在众多大规模视频分析情景中，从冗长未经修剪的视频中定位并识别短时间内发生的人体动作成为一个备受关注的课题。当前针对人体动作检测的解决方案在大规模视频集上难以奏效，高效地处理大规模视频数据仍然是计算机视觉领域一个充满挑战的任务。其核心问题可以分为两部分，一是动作识别算法的复杂度仍旧较高，二是缺少能够产生更少视频提案数量的方法（更加关注短时动作本身的提案）。

这里所指的视频动作提案是指一些包含特定动作的候选视频片段。为了能够适应大规模视频分析任务，时序动作提案应该尽可能满足下面两个需求：
（1）更高的处理效率，例如可以设计出使时序视频片段编码和打分更高效的机制；
（2）更强的判别性能，例如可以准确定位动作发生的时间区间。

本次比赛旨在激发更多的开发者和研究人员关注并参与有关视频动作定位的研究，创建性能更出色的动作定位模型。

## 数据集介绍

本次比赛的数据集包含了19-21赛季兵乓球国际比赛（世界杯、世锦赛、亚锦赛，奥运会）和国内比赛（全运会，乒超联赛）中标准单机位高清转播画面的特征信息，共包含912条视频特征文件，每个视频时长在0～6分钟不等，特征维度为2048，以pkl格式保存。我们对特征数据中面朝镜头的运动员的回合内挥拍动作进行了标注，单个动作时常在0～2秒不等，训练数据为729条标注视频，A测数据为91条视频，B测数据为92条视频，训练数据标签以json格式给出。

## 对模型的修改
### 修改前模型
```
        #Base Module
        y1 = self.b_conv1(x)
        y1 = self.b_conv1_act(y1)
        y1 = self.b_conv2(y1)
        y1 = self.b_conv2_act(y1)
```
x输入后，经过基础层（Base Module）之后，分别输入到三个不同的处理层（TEM，PEM，BM）。

### 修改后模型
```
        #Base Module
        y1 = self.b_conv1(x)
        y1 = self.b_conv1_act(y1)
        y1 = self.b_conv2(y1)
        y1 = self.b_conv2_act(y1)

        y2 = self.b_conv1_1(x)
        y2 = self.b_conv1_act_1(y2)
        y2 = self.b_conv2_1(y2)
        y2 = self.b_conv2_act_1(y2)
```
x输入后，经过两个基础层后，TEM和PEM对y1进行处理，得到时间信息，BM层对y2进行处理得到类别信息。

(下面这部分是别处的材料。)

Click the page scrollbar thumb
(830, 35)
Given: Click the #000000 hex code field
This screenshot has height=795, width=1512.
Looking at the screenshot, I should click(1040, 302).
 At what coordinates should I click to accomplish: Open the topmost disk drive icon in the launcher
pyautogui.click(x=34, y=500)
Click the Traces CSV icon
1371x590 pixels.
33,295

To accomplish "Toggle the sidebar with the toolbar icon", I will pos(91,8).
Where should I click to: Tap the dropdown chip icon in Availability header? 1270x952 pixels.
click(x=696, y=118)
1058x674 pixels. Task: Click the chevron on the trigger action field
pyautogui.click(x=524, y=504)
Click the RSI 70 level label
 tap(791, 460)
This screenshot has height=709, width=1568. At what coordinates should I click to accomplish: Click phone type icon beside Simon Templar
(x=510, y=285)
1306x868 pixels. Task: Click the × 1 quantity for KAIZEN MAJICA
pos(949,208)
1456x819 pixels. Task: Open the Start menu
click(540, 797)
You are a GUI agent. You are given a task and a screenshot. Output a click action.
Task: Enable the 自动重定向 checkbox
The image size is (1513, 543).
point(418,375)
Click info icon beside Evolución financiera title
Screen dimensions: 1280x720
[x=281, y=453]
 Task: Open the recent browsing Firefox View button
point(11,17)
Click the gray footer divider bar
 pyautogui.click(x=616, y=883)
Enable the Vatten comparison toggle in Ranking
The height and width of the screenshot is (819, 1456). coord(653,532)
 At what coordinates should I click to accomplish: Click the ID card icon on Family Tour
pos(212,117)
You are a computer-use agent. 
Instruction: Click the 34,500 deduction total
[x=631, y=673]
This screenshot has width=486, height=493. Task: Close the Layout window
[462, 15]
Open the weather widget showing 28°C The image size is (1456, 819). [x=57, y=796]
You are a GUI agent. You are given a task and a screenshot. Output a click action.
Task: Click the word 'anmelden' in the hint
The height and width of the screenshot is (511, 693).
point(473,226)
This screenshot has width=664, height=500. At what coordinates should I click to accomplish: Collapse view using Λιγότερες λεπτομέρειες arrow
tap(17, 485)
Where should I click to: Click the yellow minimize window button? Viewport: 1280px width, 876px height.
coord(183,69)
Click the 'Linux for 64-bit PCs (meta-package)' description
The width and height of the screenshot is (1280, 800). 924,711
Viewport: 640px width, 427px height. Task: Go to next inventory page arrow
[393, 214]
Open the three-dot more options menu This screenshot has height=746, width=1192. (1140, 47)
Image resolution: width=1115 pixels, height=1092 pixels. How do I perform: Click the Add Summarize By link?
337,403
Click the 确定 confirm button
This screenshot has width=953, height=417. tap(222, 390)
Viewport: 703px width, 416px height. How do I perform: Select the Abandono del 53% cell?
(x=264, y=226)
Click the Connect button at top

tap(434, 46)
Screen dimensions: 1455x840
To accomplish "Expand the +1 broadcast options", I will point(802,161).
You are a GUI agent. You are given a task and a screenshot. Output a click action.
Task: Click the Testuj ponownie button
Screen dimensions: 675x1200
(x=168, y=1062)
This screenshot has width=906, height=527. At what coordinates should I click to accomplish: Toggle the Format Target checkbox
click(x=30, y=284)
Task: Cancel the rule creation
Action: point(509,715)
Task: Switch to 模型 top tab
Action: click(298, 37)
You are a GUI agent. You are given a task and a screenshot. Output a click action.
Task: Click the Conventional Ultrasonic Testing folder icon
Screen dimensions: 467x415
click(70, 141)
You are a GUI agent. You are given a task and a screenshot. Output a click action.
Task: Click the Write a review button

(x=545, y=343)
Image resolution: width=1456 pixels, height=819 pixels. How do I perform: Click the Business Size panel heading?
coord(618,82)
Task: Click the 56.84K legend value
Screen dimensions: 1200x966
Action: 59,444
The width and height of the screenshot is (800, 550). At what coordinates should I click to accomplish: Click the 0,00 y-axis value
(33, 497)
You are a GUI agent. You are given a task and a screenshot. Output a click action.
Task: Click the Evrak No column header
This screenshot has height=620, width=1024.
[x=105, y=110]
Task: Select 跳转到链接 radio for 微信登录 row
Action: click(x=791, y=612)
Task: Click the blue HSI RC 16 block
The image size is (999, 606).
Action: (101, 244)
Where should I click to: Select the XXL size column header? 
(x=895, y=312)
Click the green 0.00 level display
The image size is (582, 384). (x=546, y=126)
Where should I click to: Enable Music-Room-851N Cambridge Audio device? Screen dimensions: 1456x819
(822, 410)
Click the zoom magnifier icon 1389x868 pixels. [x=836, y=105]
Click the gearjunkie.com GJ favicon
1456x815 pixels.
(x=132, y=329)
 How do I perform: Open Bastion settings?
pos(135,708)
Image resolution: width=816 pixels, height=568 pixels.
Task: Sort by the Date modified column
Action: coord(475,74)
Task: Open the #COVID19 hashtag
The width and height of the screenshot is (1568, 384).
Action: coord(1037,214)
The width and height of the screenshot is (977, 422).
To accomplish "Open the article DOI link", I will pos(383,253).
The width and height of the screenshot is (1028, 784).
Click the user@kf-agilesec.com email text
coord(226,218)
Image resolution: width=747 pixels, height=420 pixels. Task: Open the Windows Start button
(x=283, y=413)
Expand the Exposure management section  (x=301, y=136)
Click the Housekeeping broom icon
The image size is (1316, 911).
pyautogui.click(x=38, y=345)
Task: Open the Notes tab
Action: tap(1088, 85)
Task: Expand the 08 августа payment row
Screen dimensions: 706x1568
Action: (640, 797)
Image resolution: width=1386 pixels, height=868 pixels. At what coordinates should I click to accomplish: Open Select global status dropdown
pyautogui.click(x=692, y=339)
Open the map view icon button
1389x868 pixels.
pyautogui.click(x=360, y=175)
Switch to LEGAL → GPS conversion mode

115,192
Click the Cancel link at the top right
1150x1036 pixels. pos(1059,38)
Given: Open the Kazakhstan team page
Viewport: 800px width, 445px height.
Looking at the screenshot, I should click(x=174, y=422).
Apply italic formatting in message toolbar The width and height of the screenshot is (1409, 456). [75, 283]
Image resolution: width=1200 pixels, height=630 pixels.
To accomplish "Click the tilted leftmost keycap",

这种处理方式目的是促使网络对类别信息和时间信息侧重地去学习不同的特征。

### 修改后的BMN代码
代码附于文末

## checkpoints与如何测试
checkpoints为BMN_epoch_00008.pdparams

运行PredictB.ipynb即可复现B榜结果

## 数据集预处理

本方案采用PaddleVideo中的BMN模型。BMN模型是百度自研，2019年ActivityNet夺冠方案，为视频动作定位问题中proposal的生成提供高效的解决方案，在PaddlePaddle上首次开源。此模型引入边界匹配(Boundary-Matching, BM)机制来评估proposal的置信度，按照proposal开始边界的位置及其长度将所有可能存在的proposal组合成一个二维的BM置信度图，图中每个点的数值代表其所对应的proposal的置信度分数。网络由三个模块组成，基础模块作为主干网络处理输入的特征序列，TEM模块预测每一个时序位置属于动作开始、动作结束的概率，PEM模块生成BM置信度图。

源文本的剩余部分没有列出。